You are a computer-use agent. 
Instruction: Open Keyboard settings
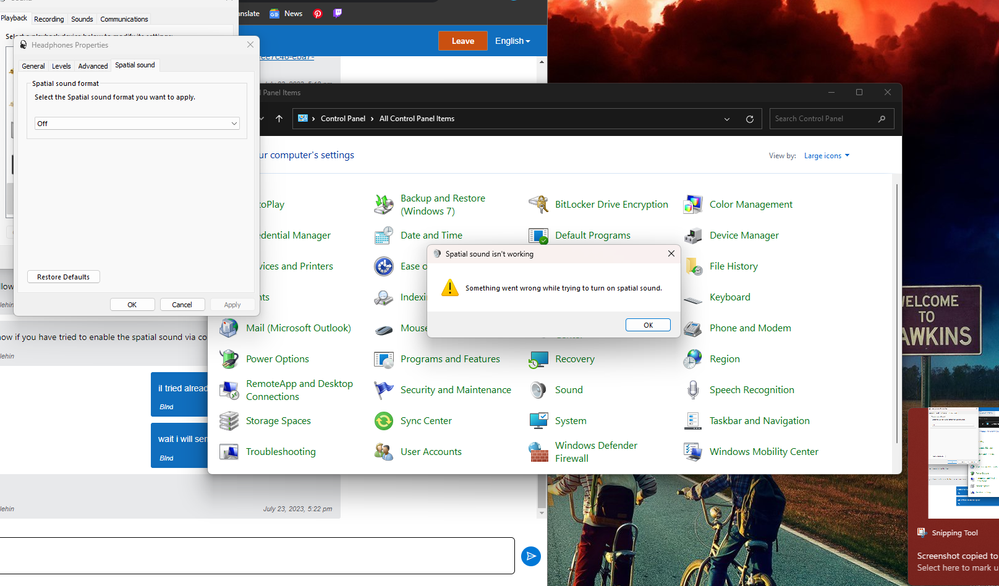730,297
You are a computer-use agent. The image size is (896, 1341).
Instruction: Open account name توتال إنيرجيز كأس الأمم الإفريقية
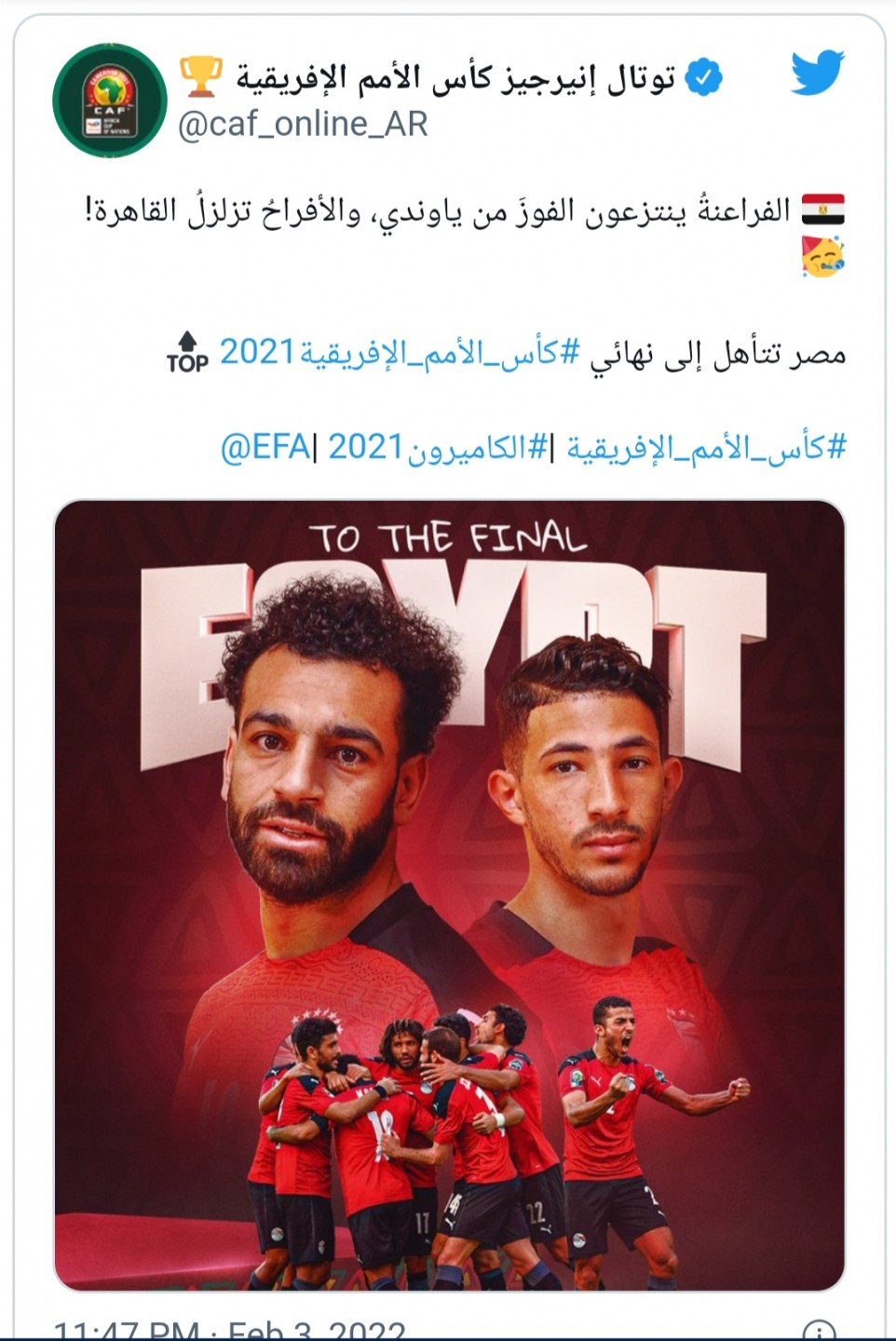[x=455, y=78]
■ ■ ■ ■ ■
### What is needed
Give again, word for word, the lines above from the one with "Instruction: Open account" through the final line of the data, both ends included. Do not copy any picture.

### Exercise response
Instruction: Open account name توتال إنيرجيز كأس الأمم الإفريقية
[x=455, y=78]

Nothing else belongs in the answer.